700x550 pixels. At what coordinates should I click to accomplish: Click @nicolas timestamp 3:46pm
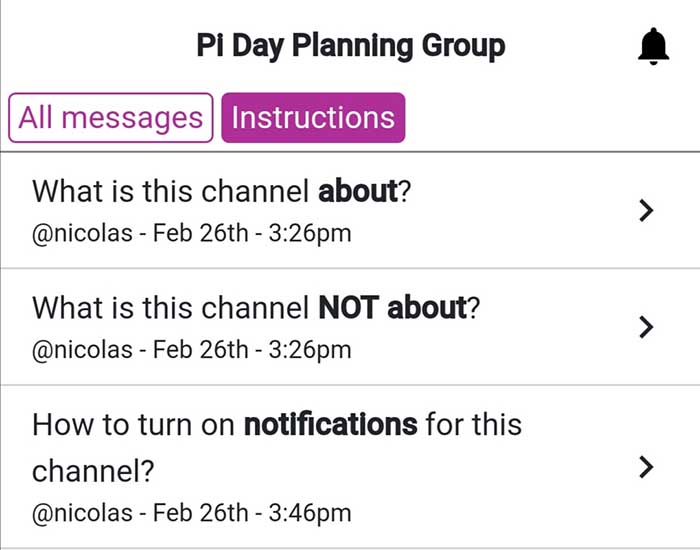(x=192, y=512)
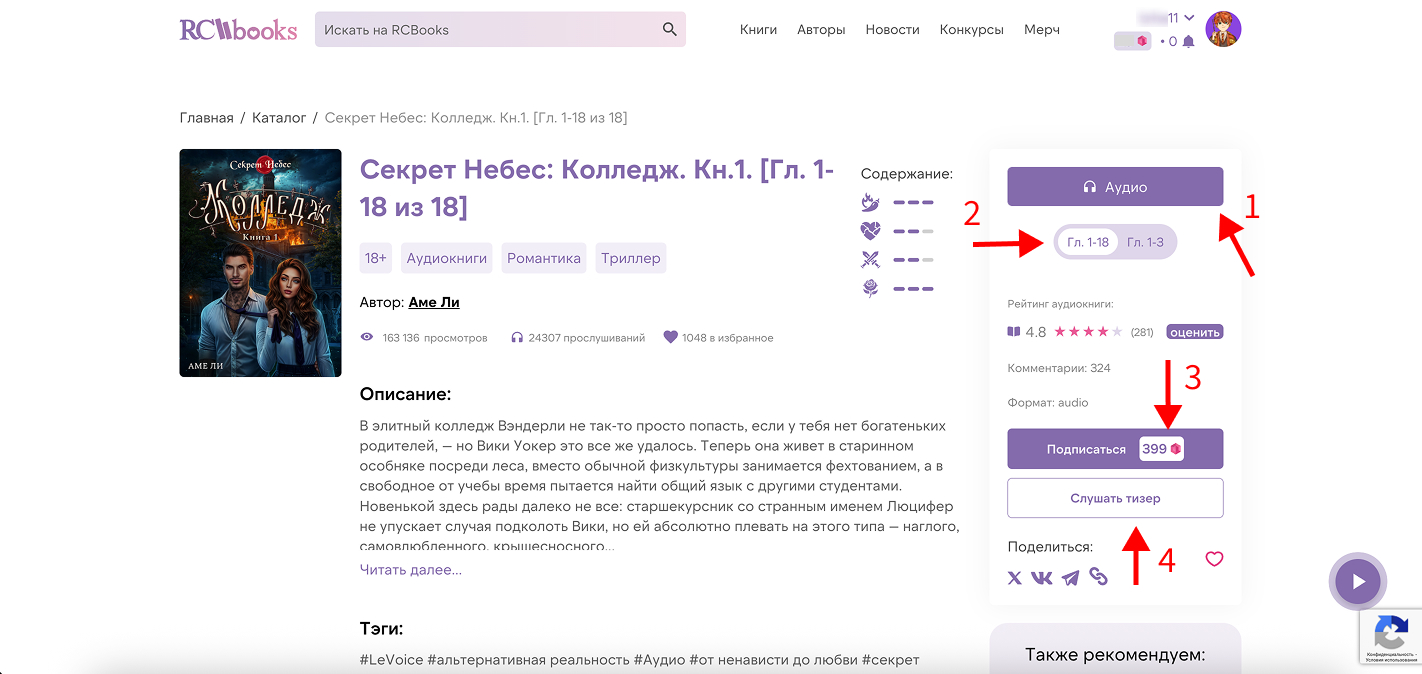Copy the book link via chain icon

(1099, 577)
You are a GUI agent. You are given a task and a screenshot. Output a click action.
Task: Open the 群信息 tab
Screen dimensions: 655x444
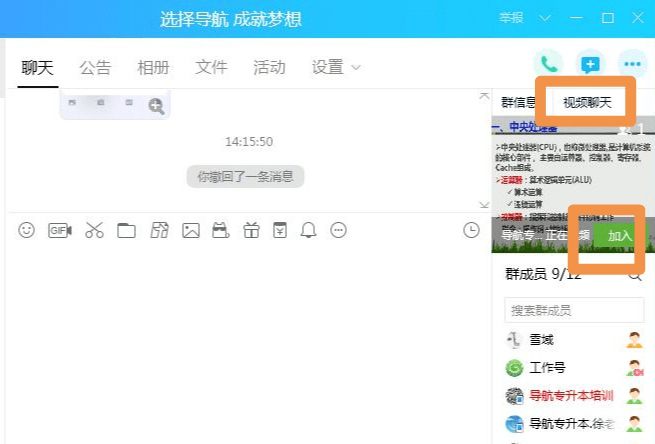pos(518,102)
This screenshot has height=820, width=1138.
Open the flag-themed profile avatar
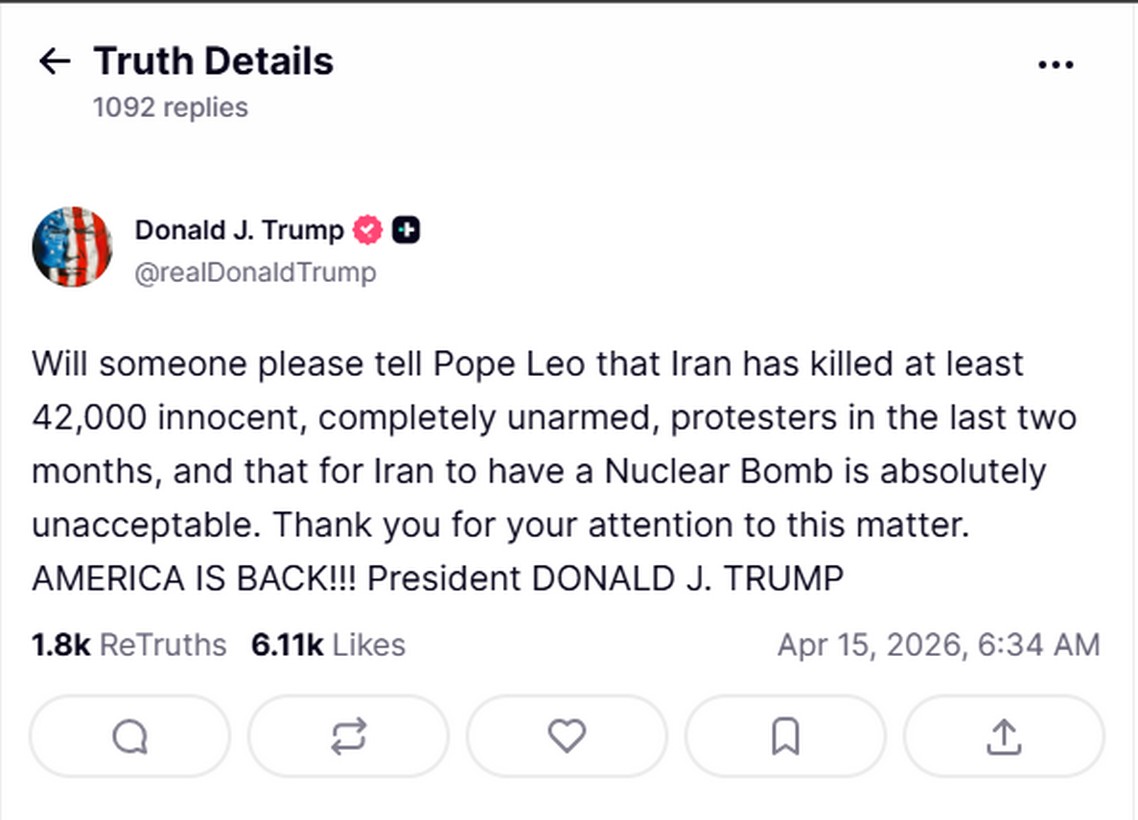(72, 247)
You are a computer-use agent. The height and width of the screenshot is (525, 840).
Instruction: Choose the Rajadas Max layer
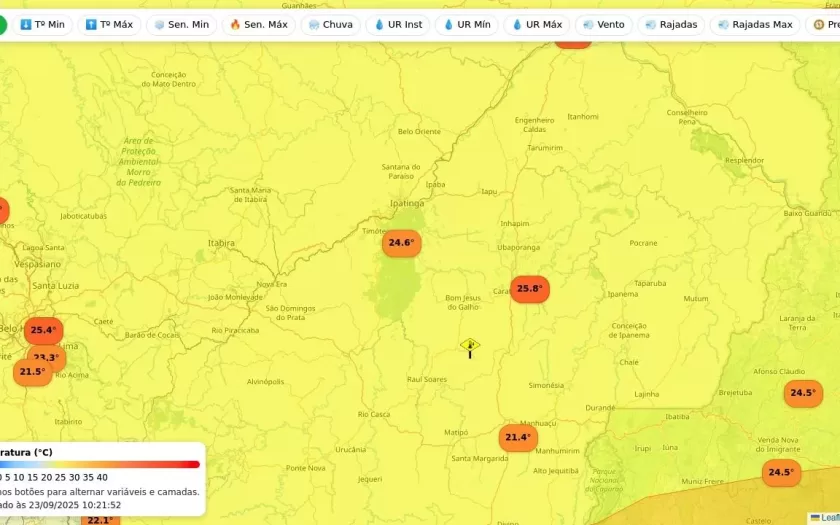[x=753, y=24]
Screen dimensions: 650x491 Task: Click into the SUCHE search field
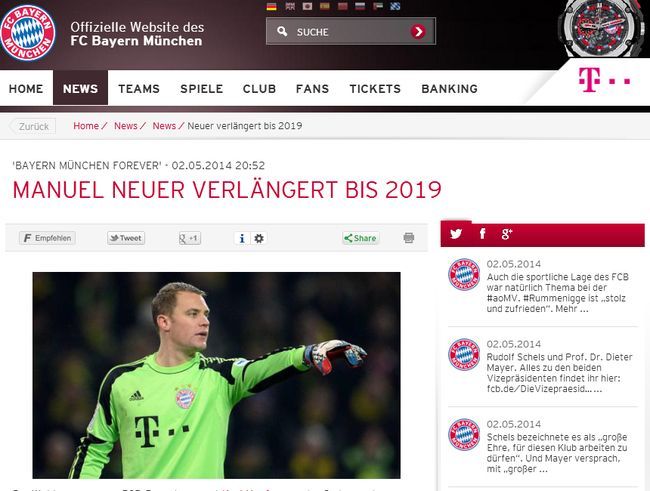click(x=344, y=32)
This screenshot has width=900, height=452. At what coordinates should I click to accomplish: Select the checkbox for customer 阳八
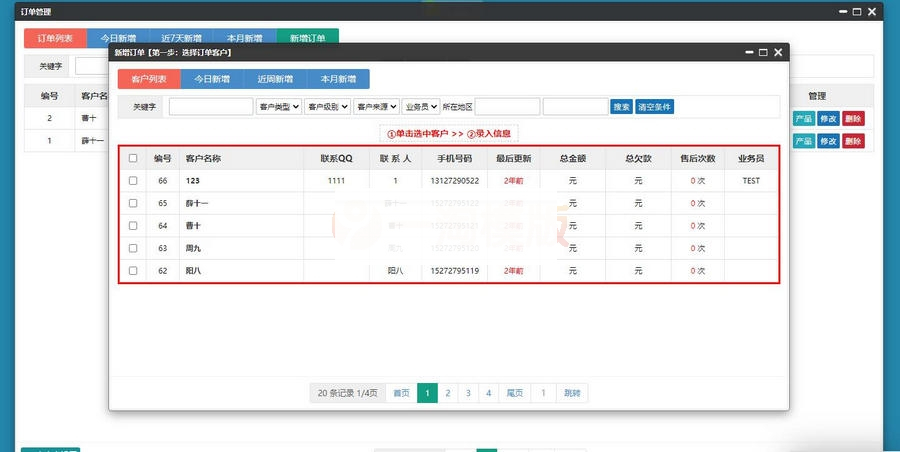[133, 271]
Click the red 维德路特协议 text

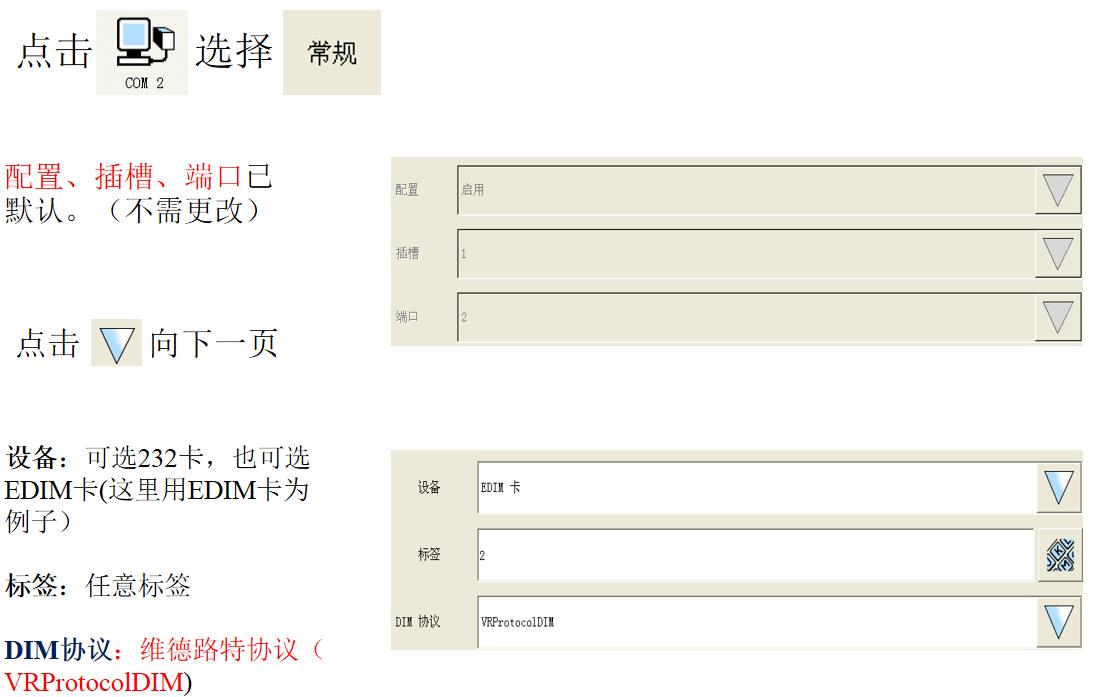point(218,651)
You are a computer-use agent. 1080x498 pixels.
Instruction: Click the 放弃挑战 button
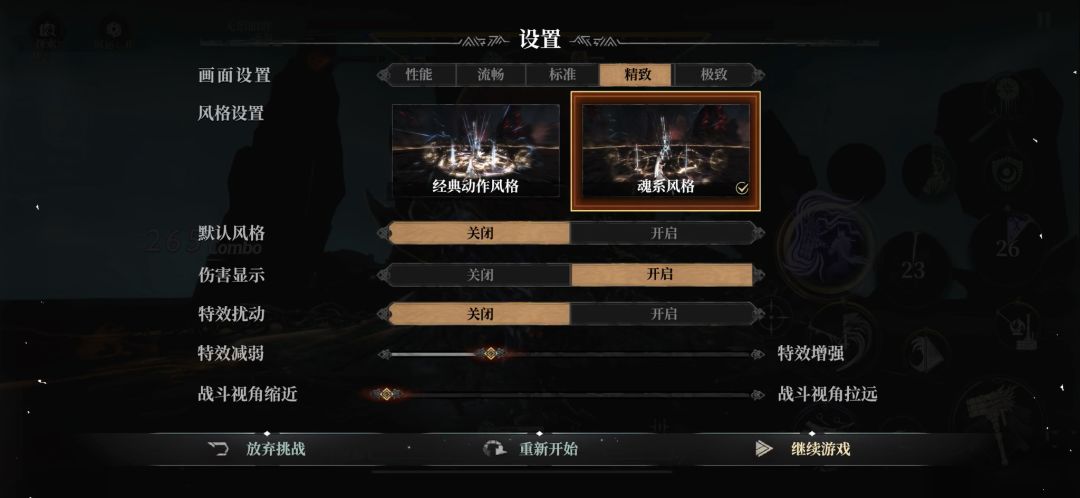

-=-=-=-=-

EXERCISE REQUIREMENTS: Reproduce all of the records above verbatim, omitting the pictures.

ANSWER IN FULL:
700x550 pixels. At what coordinates should I click to accomplish: Click @nicolas timestamp 3:46pm
(x=192, y=512)
Copy the book link via chain icon

(1099, 577)
You are a GUI agent. You are given a task and a screenshot. Output a click action.
Task: Open the 群信息 tab
Screen dimensions: 655x444
pos(518,102)
This screenshot has height=820, width=1138.
Open the flag-themed profile avatar
(72, 247)
You are a computer-use agent. The height and width of the screenshot is (525, 840).
Instruction: Choose the Rajadas Max layer
[x=753, y=24]
Screen dimensions: 650x491 Task: Click into the SUCHE search field
click(x=344, y=32)
This screenshot has width=900, height=452. At what coordinates should I click to accomplish: Select the checkbox for customer 阳八
[133, 271]
Click the red 维德路特协议 text

point(218,651)
You are a computer-use agent. 1080x498 pixels.
Instruction: Click the 放弃挑战 button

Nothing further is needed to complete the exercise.